# Dipping in lacquer



## Guest (Oct 22, 2004)

Does anyone have any information on this?
I've sprayed lacquer out of a can and eventually MM'ed it with good results.
I'd like to try dipping as I have a good size order to fill.
Should it be "cut" as in thinned?
TIA


----------



## tipusnr (Oct 22, 2004)

William Young started a thread on this subject last July and there were a few replies.  I seem to remember reading about people spinning dipped blanks to keep from getting build-up at the bottom and various other things like that.

Perhaps a search on the site would give you more information.


----------



## ilikewood (Oct 22, 2004)

I probably dip finish 90% of all my pens in lacquer.  I have been using PSI's dip finish, but not following their directions.  

I "thin" my mixture by about 50% with a automotive lacquer thinner as I think the original is way too thick and tends to leave the dreaded ring.  I just use a copper wire to hang my barrels to dry.
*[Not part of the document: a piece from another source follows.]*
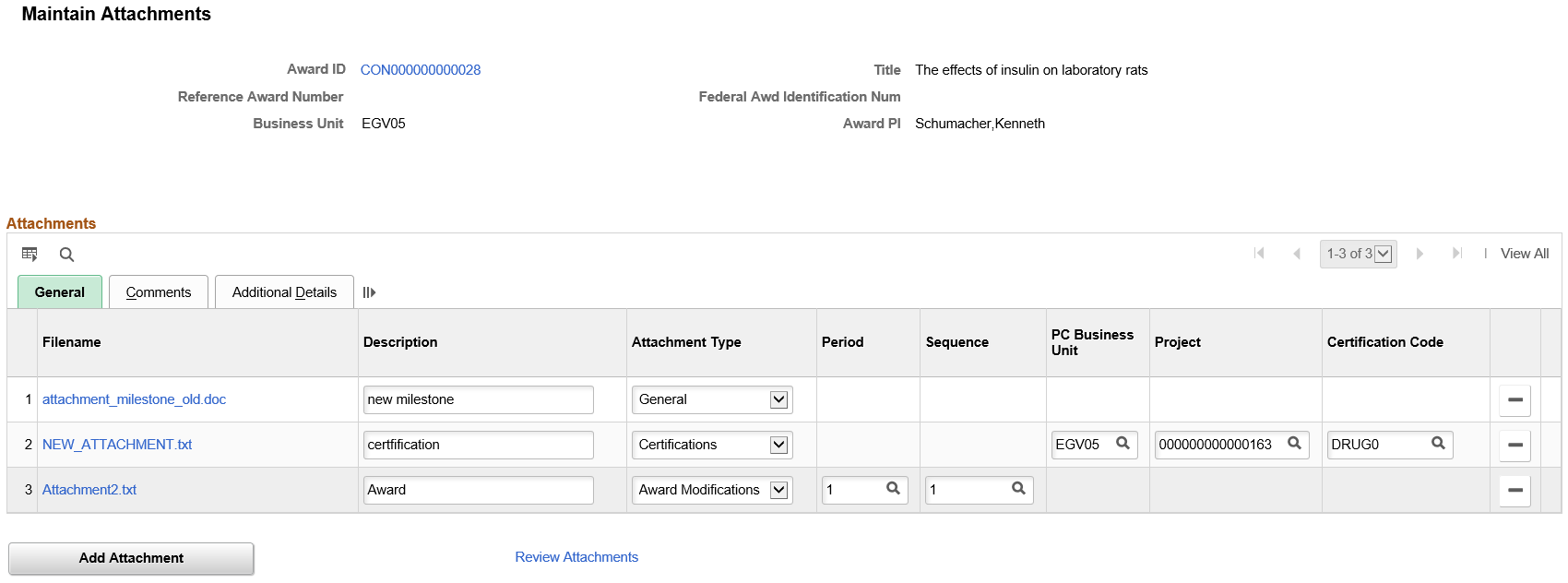This screenshot has width=1568, height=583.
Task: Expand the Certifications attachment type dropdown
Action: click(778, 445)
When I recoat, I flip the barrel over and hang it from the other direction to prevent a buildup.  One other note...immediately after dipping, I "helecopter" the barrel around to remove the excess lacquer (I do this in an area where lacquer on the floor/ceiling/walls is no big deal).  The time required for this finish is very little as they are dry within 20 minutes.  I get a fantastic finish (that lasts a long time) nearly perfect every time.  If you do muff it up, just put it back on the mandrel, resand and do it again.

Wood type determines how many times you want to dip.  Some woods need only a coat or two.  Others you might want to dip a bunch of times.
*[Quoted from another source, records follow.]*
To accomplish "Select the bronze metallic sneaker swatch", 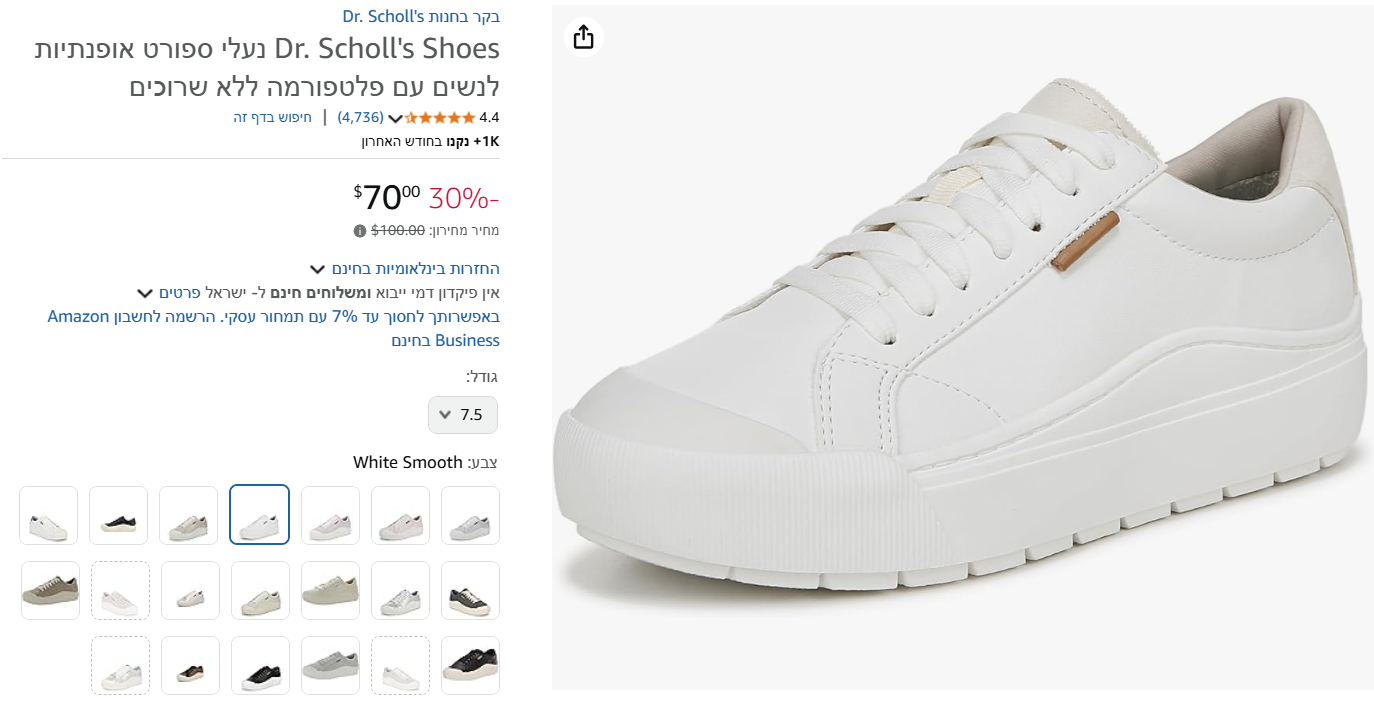I will click(x=189, y=666).
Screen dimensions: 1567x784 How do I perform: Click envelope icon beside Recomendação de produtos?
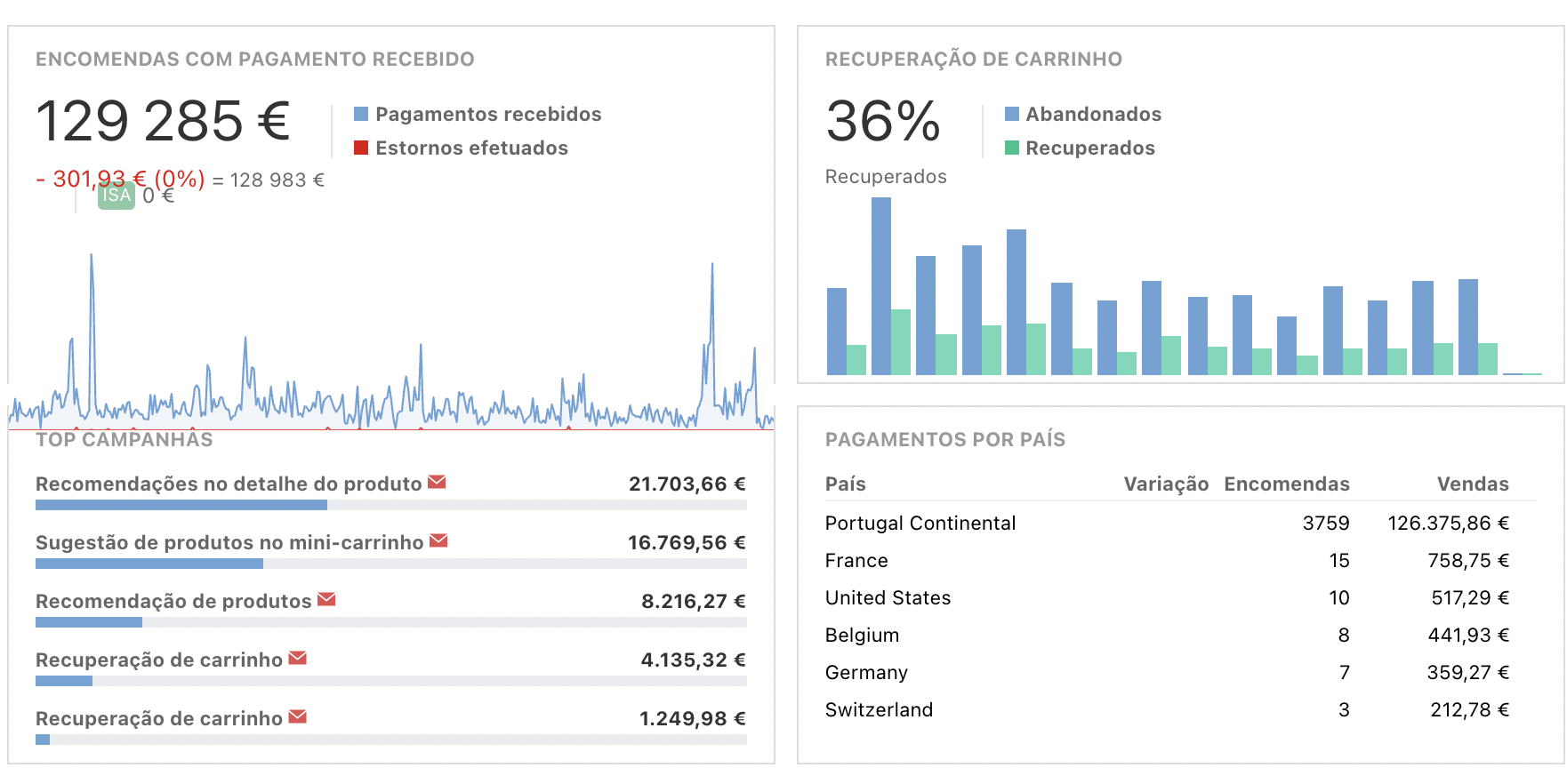[x=326, y=599]
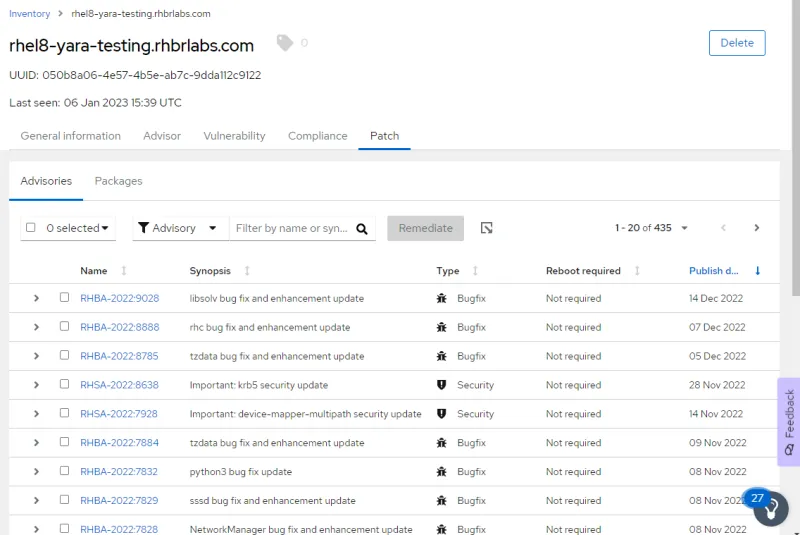Screen dimensions: 800x535
Task: Click the Filter by name or synopsis field
Action: (x=291, y=228)
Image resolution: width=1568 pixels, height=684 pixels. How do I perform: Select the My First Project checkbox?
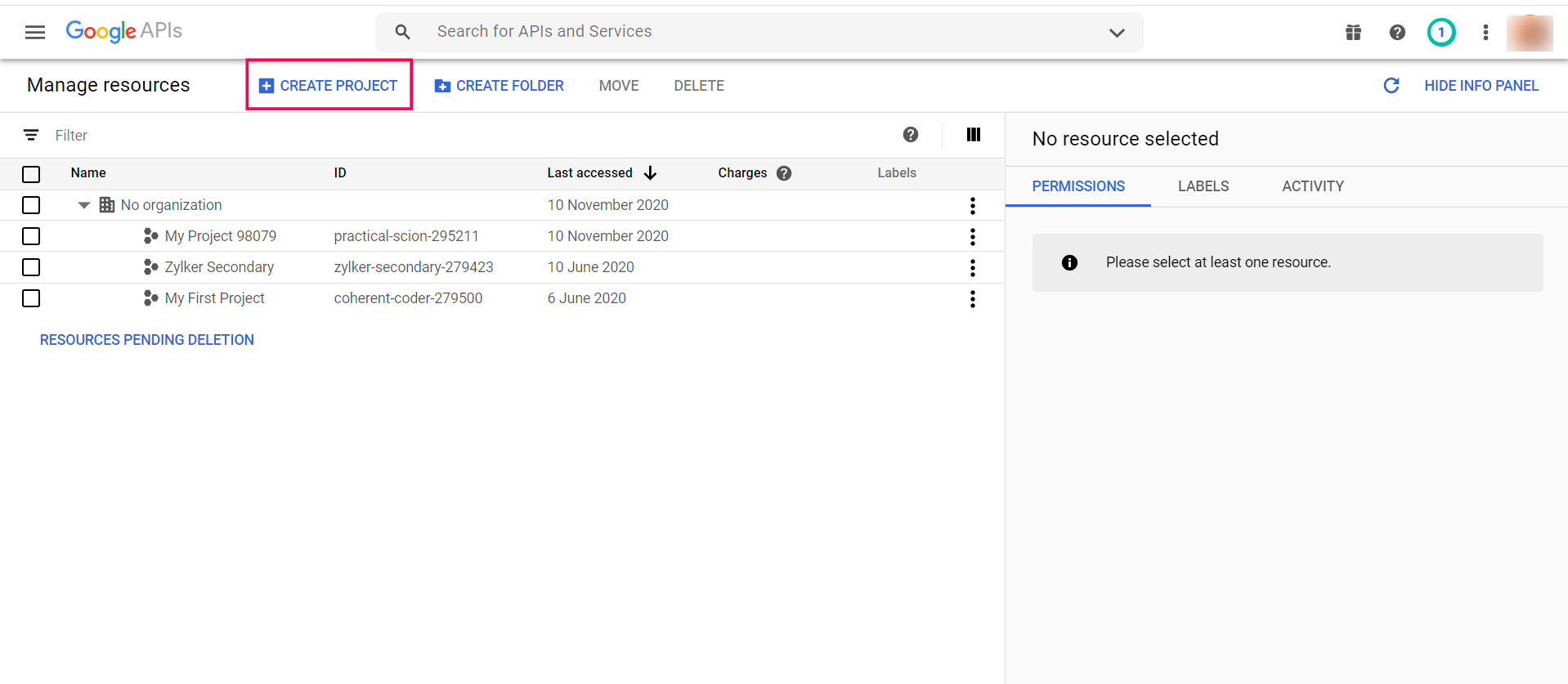coord(31,298)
All that being said, the undercoat of CA I have found to be the most important.  I thoroughly soak the wood with CA and let it dry before I do my final sandings and then resand back down to the wood.  This finish is basically a CA base with a lacquer finish.


----------



## C_Ludwigsen (Oct 22, 2004)

I think this might be the thread you were looking for.  I found a couple references...

http://www.penturners.org/forum/topic.asp?TOPIC_ID=1173&whichpage=1#7163


----------



## Guest (Oct 22, 2004)

Thanks for the leg work chuck!


----------



## kenmanuelian (Oct 23, 2004)

My wife and I dip our pens 90% of the time.... Easiest finish I know of.  We used PSI but try Deft clear lacquer thinned about 10 or 15% with lacquer thinner....  I just dunk the pens on a piece of wire where I turned a loop on the end so it holds the pen...I let the major excess drip off into the Deft can then walk outside and flick the the rest off.  Hank to dry on the wire.  You will need to play a little with the thinning but if done right, you dont even need a second dip...

Ken and Kate Manuelian


----------